正中神経麻痺は、高位麻痺と低位麻痺(肘から遠位での神経絞扼障害)があり低位麻痺がほとんどである。低位麻痺の代表疾患が手根管症候群になる。円回内筋症候群も正中神経低位麻痺になるがマレな疾患。
※透析アミロイドーシス:透析中、手がしびれると訴える。ある種の線維状のタンパク質が屈筋支帯に沈着して太くなり、正中神経を圧迫。
2.手根管症候群の症状・理学検査
1)ファーレンテスト Phalen test
手首を強く屈曲(掌屈)させる際の痛み。
2)正中神経低位麻痺症状
走行部(小指以外の指端)の痛みと異常知覚(ピリピリ、ジンジン)。母指対立筋の筋力低下、短母指外転筋の筋力低下、母指球萎縮。
3.手根管症候群の治療
1)局所治療点である労宮穴
手掌中央で、第3第4指屈筋腱の間に労宮穴をとる。労宮と手関節掌側横紋の中央 (=大陵穴)を三等分し、大陵に近い側の 1/3を「労宮移動穴」と定める。労宮移動穴から直刺すると、手掌腱膜→手根管(内部に正中神経と長・短手根屈筋腱)→虫様筋に入る。
この治療の直後は手のしびれは若干改善するのが普通だが、症状は間もなく元に戻りやすい。 局所治療に併せて腕神経叢や斜角筋を刺激することも行われるが、針灸が有効か否かは不明。手根管症候群の病理は屈筋支帯による手根管の圧迫にあり、筋々膜刺激ではどうにもならないのかもしれない。
2)手の腱に対するグライディングエクササイズ Gliding Exercise(滑走訓練)

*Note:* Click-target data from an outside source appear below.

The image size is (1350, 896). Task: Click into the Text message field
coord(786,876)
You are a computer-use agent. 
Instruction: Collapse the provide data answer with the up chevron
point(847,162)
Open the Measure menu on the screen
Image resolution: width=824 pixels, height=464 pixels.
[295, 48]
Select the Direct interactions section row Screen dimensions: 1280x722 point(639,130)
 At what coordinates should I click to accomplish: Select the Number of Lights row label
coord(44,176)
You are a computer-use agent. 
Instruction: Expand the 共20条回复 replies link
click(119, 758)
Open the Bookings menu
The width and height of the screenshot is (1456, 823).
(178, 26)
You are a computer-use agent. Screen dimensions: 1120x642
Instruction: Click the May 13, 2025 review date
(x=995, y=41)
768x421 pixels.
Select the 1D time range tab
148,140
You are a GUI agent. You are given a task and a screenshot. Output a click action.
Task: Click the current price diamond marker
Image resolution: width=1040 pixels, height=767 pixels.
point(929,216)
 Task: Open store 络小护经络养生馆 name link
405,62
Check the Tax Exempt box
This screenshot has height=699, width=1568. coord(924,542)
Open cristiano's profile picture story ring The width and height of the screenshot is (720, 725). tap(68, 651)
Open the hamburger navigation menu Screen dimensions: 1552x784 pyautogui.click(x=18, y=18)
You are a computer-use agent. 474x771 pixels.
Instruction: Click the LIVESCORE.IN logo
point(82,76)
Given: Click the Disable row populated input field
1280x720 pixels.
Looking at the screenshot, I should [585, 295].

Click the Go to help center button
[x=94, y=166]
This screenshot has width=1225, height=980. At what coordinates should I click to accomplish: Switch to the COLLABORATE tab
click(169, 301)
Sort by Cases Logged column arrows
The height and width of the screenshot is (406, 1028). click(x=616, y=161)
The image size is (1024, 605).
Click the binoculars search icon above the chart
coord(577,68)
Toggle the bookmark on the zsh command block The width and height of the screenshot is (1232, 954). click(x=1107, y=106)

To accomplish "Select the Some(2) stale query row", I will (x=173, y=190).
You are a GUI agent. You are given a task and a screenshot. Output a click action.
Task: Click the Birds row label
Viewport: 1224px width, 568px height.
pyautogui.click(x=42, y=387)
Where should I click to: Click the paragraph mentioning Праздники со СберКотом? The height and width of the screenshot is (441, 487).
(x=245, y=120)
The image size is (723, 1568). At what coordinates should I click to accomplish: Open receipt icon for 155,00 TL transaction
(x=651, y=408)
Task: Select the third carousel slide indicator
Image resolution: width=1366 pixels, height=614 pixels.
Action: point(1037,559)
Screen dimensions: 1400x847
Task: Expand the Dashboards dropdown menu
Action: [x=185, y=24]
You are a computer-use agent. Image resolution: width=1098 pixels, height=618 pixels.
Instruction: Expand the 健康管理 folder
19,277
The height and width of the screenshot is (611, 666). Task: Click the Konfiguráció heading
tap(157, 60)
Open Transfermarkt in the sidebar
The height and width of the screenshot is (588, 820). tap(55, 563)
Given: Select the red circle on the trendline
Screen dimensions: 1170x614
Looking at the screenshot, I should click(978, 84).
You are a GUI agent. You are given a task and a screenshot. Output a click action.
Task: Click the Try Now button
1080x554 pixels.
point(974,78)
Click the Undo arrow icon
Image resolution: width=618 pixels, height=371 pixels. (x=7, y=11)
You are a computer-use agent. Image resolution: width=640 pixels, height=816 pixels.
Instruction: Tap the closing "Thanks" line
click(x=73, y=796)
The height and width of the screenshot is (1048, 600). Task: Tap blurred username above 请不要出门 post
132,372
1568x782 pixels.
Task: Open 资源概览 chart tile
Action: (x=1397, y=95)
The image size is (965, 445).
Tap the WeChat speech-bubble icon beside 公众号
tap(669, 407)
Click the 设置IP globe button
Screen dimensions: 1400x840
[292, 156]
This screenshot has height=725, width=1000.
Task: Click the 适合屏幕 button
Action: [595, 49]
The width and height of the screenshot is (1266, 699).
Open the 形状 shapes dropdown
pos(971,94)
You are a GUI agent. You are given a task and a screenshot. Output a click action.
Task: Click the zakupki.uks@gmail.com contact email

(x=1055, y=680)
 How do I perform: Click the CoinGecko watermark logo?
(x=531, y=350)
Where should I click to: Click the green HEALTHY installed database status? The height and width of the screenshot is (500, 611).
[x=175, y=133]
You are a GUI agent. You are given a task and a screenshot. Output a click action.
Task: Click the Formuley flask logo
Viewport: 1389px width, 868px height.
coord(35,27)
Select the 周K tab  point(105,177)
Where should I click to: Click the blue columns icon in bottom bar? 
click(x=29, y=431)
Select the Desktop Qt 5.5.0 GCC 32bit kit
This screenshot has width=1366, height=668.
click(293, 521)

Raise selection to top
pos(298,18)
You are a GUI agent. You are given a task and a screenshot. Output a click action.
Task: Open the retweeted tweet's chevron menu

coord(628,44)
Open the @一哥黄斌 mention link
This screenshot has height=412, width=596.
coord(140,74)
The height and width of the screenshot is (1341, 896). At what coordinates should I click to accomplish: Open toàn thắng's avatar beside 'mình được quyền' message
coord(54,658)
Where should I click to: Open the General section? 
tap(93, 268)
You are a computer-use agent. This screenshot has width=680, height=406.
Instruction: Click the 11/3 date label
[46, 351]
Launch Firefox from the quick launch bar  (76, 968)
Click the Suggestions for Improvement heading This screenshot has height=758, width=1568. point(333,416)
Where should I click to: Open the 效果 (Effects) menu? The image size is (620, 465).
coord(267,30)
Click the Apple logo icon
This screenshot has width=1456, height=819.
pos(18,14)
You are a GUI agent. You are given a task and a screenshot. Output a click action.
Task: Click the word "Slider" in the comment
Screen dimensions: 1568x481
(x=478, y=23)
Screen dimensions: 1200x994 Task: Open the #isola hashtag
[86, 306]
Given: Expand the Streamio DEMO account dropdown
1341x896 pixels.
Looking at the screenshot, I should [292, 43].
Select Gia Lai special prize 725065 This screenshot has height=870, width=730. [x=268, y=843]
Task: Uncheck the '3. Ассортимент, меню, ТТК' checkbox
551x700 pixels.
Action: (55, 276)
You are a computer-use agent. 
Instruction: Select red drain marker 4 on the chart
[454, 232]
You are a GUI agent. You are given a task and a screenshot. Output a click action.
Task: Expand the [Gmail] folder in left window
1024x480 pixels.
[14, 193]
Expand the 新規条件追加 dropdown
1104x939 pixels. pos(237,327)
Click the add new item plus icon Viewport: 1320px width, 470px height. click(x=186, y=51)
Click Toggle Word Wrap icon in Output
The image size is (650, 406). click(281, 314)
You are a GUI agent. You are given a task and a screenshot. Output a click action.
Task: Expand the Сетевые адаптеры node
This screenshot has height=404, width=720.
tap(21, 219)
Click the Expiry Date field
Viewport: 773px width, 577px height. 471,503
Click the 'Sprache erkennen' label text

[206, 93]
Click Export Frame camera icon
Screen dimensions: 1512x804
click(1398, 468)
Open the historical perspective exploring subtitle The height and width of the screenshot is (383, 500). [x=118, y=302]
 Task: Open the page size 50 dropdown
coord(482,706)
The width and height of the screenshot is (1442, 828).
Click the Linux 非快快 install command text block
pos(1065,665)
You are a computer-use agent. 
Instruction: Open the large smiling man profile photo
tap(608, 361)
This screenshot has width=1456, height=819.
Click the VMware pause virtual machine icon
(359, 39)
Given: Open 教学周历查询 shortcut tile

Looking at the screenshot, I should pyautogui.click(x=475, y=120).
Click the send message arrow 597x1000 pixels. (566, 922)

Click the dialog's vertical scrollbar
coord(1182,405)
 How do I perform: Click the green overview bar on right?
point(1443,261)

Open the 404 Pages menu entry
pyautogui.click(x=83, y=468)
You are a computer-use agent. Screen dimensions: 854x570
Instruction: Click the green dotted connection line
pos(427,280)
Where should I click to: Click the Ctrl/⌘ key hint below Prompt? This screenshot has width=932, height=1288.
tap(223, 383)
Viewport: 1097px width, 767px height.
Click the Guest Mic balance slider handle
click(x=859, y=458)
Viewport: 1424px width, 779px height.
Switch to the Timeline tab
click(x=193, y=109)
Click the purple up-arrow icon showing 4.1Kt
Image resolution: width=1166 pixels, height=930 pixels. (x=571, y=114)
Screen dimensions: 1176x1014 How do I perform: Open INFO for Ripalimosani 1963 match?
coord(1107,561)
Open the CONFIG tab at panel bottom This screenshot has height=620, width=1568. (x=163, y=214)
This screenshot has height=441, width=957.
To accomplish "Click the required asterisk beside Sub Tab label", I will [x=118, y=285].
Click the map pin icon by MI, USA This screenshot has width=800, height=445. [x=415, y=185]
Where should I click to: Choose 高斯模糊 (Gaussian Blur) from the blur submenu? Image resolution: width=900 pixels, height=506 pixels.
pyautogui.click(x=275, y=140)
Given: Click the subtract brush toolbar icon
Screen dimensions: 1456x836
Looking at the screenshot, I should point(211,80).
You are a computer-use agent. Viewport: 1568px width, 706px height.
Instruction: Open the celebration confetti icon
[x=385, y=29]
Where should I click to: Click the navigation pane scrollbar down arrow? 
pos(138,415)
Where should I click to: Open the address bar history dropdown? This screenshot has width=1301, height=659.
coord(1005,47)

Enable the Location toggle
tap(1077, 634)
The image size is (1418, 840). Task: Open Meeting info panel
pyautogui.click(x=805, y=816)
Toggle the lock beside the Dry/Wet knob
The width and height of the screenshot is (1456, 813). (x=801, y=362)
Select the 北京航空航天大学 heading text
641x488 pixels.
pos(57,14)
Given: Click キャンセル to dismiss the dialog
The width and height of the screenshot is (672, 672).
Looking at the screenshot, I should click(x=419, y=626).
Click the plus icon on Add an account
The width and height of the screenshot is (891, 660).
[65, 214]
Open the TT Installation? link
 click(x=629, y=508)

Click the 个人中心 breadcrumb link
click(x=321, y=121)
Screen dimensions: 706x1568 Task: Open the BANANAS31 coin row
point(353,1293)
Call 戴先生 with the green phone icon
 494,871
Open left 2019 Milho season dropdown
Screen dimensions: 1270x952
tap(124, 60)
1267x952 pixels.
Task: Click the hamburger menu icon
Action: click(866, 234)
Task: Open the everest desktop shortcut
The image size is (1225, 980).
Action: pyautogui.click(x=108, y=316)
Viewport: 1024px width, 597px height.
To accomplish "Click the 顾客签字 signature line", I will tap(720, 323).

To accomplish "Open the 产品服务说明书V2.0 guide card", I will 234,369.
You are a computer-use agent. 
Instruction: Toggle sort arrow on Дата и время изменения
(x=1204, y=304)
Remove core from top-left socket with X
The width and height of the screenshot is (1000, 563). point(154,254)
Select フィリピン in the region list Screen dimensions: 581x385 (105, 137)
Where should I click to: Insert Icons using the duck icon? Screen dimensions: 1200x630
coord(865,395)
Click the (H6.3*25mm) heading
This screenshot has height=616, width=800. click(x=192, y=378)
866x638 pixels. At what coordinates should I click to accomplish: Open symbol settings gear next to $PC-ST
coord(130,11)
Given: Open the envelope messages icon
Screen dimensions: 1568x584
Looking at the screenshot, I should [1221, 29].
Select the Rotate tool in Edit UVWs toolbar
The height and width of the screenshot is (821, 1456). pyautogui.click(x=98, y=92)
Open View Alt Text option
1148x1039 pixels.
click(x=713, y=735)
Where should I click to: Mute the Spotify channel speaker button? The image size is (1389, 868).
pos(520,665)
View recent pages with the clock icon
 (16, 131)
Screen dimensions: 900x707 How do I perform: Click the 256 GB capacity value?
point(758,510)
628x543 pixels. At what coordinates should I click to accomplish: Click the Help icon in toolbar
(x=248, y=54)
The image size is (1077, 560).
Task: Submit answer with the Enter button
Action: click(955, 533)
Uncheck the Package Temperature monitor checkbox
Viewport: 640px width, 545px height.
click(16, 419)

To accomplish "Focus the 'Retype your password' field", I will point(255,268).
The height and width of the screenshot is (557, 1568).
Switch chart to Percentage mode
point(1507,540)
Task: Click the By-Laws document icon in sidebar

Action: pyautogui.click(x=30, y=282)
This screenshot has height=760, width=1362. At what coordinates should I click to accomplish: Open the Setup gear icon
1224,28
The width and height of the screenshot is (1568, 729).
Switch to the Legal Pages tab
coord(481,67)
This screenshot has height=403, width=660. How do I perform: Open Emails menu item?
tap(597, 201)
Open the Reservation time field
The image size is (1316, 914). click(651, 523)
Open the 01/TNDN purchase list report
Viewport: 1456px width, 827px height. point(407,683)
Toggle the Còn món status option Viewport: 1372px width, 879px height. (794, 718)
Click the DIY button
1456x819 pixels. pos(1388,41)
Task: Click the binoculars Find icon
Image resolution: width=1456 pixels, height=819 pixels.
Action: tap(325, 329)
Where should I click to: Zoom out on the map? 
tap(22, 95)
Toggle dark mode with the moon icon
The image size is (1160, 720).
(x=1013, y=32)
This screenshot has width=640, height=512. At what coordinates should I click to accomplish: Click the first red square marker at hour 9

手指には、長指屈筋と深指屈筋という 2つの屈筋腱がある。これらの腱は鞘内でまとめられ、その下の骨の近くに押さえつけられている。関節の動きを生み出すため に、腱はこの鞘内だけでなく個別に滑る必要がある。この訓練は、前腕屈筋側にある浅指屈筋・深指屈筋を強圧した状態で行うと、腱がより伸張されるので治療効果が増す。この治療原理は、バネ指の運動療法、ヘバーデン結節の運動療法と治療と同種のものである。